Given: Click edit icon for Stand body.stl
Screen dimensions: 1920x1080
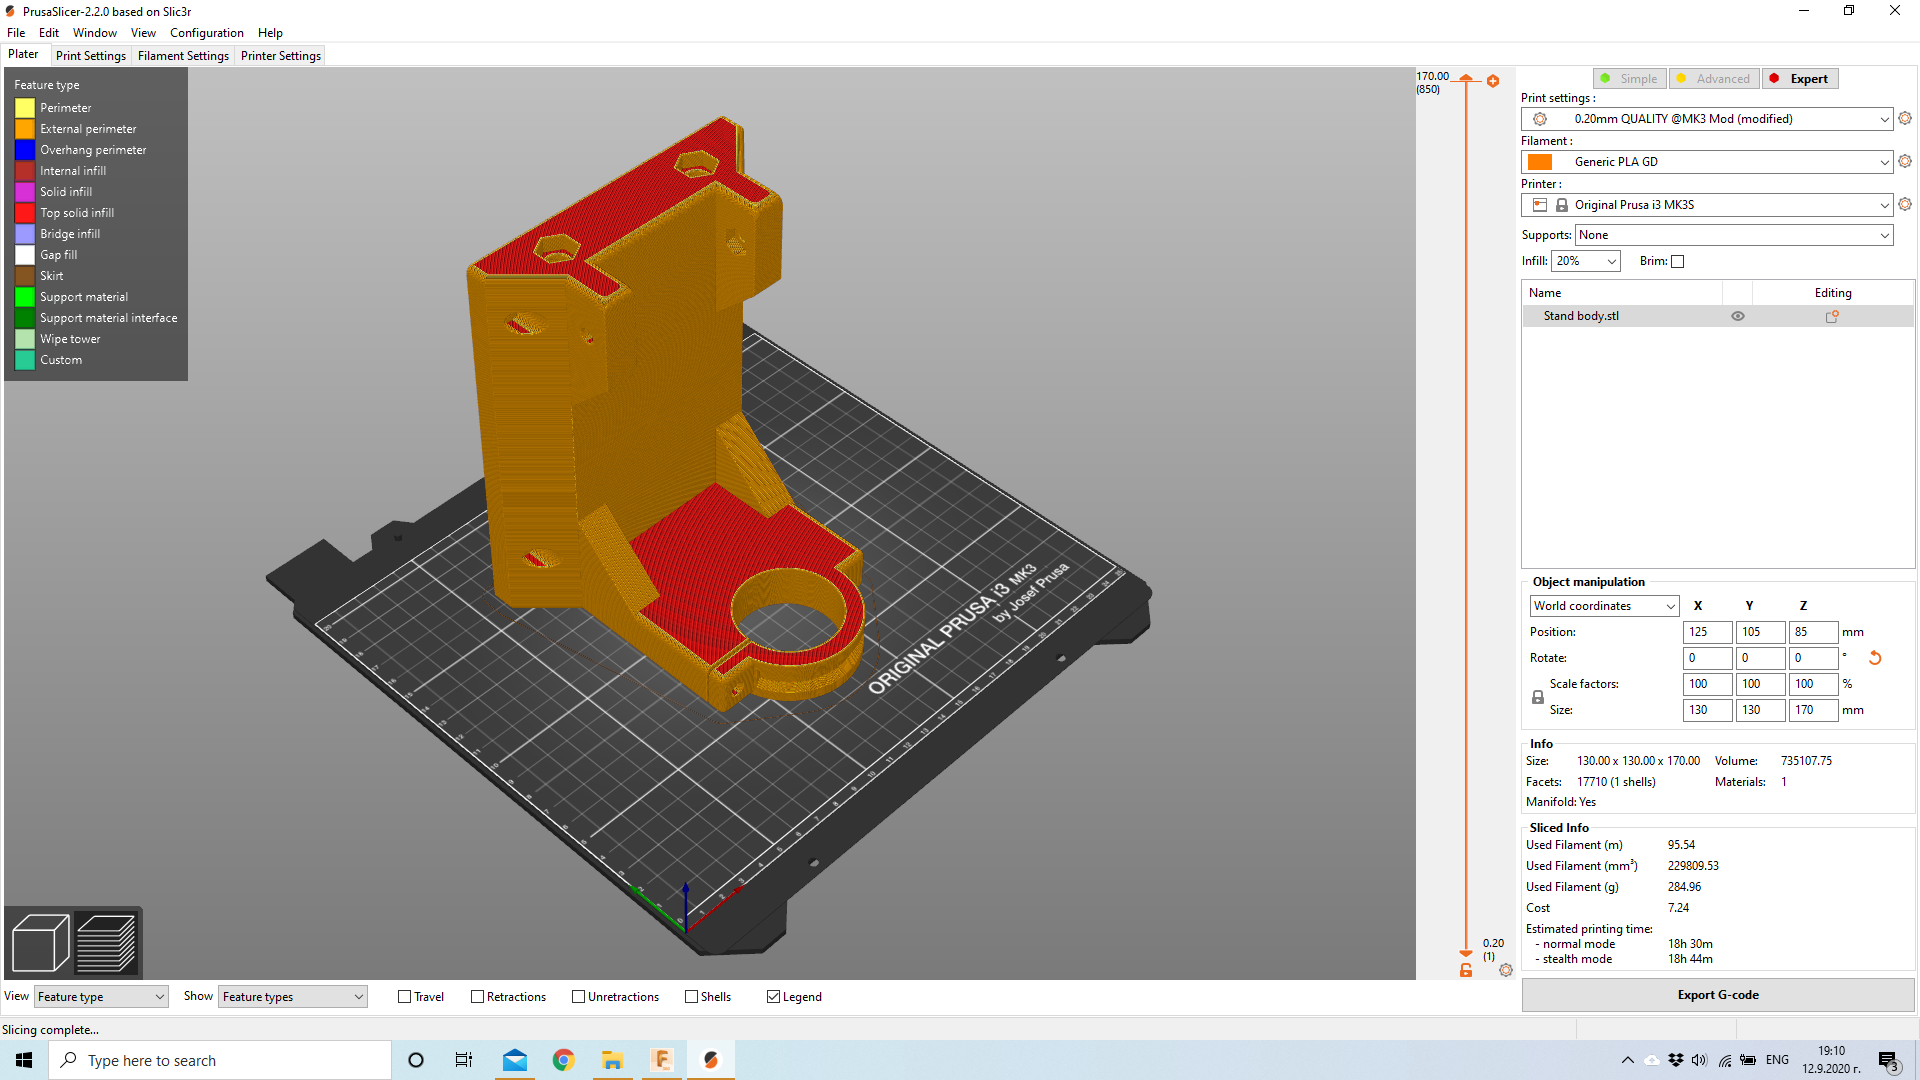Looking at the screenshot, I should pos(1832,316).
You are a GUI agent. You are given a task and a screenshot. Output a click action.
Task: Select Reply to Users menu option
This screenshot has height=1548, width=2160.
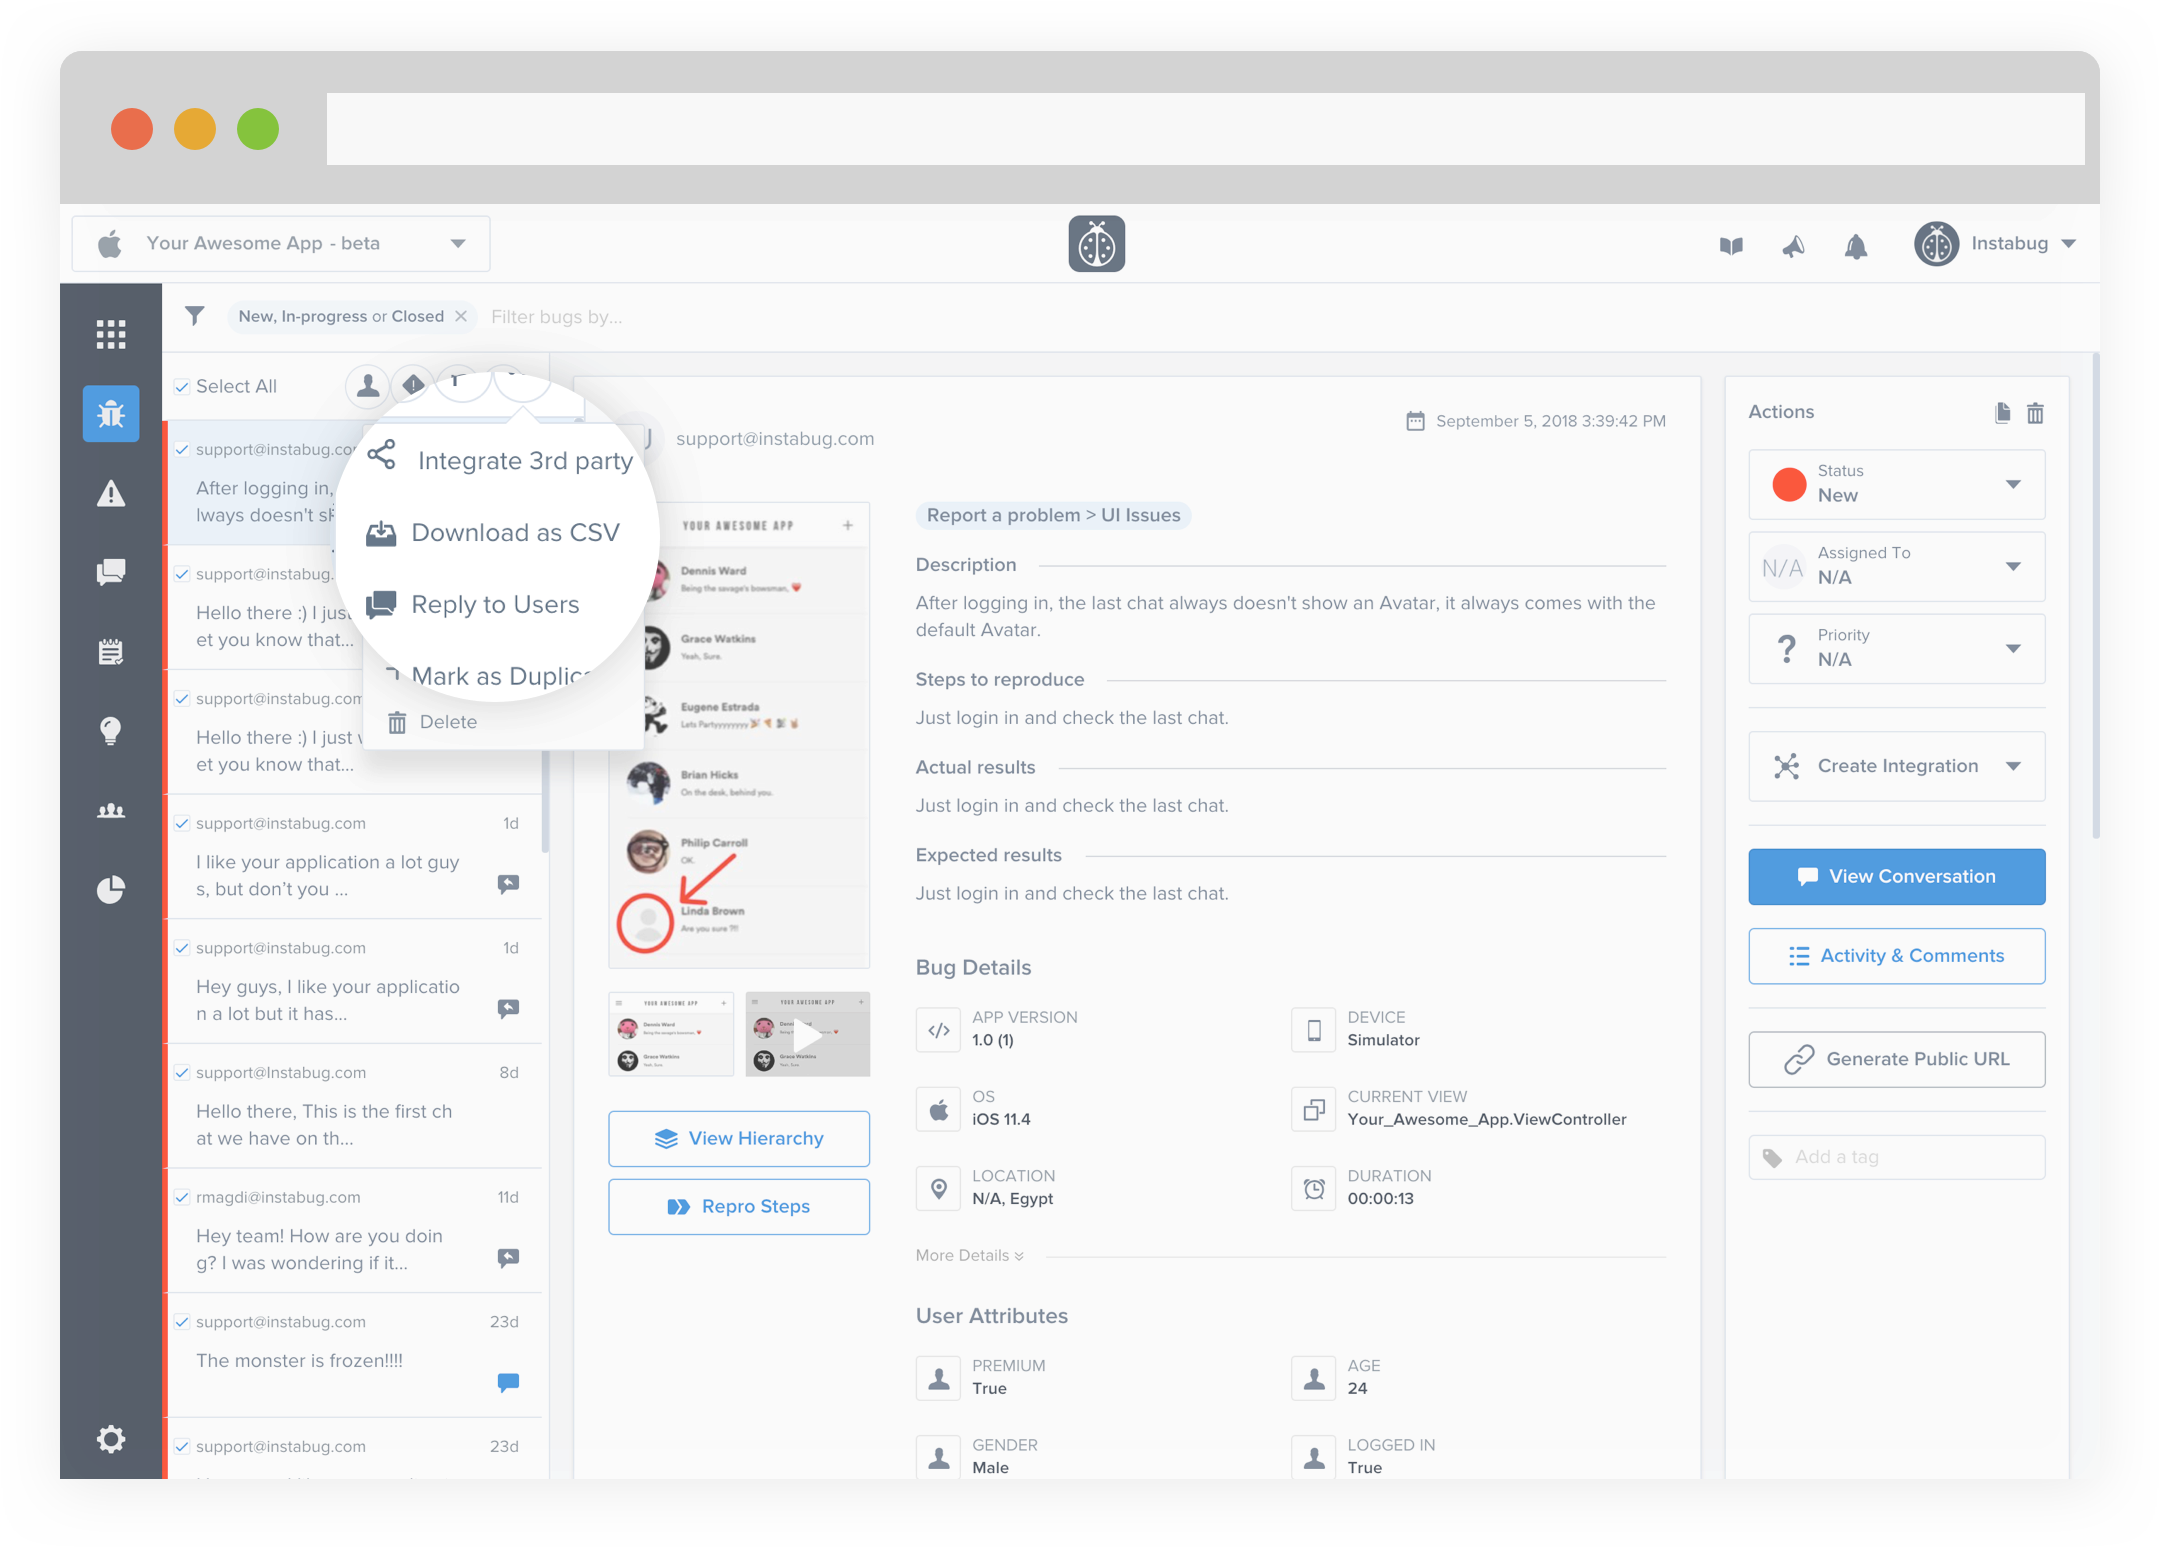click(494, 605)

WORK TASK: Since the copy must hold no pictures, repeat everything else in the records exactly as written.

SOLUTION FOR THIS EXERCISE:
Given: Click edit icon for Stand body.stl
Screen dimensions: 1920x1080
Looking at the screenshot, I should pos(1832,316).
You are a GUI agent. You are given a task and a screenshot. Output a click action.
Task: Select Reply to Users menu option
This screenshot has height=1548, width=2160.
click(494, 605)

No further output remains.